The same dynamic shows up in any situation where a public good is shared, be it roads, schools, or a military force—everyone benefits from using these things, but each individual benefits more if others pay for them. This dynamic also affects how the world’s environmental crisis plays out, as each individual or country is incentivized to consume energy and resources as they wish, hoping that others will curtail their own use. However, those others have the same incentives to use as much as they want to, too.
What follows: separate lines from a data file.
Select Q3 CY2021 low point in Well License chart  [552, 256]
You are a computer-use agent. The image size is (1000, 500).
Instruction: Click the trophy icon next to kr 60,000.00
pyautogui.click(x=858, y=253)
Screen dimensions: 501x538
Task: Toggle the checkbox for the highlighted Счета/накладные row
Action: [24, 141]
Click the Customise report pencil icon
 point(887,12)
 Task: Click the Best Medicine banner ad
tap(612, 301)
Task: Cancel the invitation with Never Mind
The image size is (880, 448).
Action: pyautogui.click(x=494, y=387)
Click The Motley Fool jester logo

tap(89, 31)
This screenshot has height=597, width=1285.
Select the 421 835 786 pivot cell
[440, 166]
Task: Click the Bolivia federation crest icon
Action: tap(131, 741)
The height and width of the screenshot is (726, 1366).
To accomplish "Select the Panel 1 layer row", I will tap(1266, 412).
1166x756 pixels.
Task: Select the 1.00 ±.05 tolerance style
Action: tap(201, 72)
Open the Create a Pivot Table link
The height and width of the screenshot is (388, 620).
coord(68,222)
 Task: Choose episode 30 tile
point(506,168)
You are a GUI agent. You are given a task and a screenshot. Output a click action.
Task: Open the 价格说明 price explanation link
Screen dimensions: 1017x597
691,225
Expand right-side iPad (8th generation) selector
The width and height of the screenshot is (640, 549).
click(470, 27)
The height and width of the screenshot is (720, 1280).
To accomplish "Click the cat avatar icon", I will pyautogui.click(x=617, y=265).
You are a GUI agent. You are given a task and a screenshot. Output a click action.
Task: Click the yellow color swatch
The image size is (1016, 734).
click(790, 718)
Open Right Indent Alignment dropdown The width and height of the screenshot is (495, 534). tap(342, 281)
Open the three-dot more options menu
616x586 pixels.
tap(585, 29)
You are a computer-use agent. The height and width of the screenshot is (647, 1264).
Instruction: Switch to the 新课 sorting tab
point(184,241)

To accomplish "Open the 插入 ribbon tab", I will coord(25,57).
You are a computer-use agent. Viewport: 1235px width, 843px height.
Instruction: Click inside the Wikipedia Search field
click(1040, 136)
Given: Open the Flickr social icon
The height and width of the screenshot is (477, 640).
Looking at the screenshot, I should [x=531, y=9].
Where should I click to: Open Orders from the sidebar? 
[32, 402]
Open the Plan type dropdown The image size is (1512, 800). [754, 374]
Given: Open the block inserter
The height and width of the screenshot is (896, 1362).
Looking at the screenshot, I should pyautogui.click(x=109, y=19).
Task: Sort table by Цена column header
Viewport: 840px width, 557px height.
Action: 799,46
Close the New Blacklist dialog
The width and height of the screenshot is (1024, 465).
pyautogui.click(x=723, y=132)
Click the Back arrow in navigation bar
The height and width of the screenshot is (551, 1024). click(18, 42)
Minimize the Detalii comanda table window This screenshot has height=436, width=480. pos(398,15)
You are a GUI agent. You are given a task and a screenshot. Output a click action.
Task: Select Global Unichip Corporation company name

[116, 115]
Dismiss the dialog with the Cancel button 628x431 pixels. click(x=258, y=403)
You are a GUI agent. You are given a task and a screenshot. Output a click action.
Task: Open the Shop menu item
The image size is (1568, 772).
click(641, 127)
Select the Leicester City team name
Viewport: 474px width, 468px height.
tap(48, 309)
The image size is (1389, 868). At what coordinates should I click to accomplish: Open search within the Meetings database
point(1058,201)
Pinker writes that the most effective way to manage this dilemma is to remove the choice from individuals and instead have an outsider regulate people’s decisions—specifically, a government or organization that oversees how much each individual can take from the shared resource and establishes rules or contracts that individuals must abide by. When “free riders” are punished for taking too much or not contributing enough (through fines, for example, for failing to pay taxes), everyone is more likely to refrain from the self-benefiting behavior that can drain a public resource because they can trust that others are also refraining.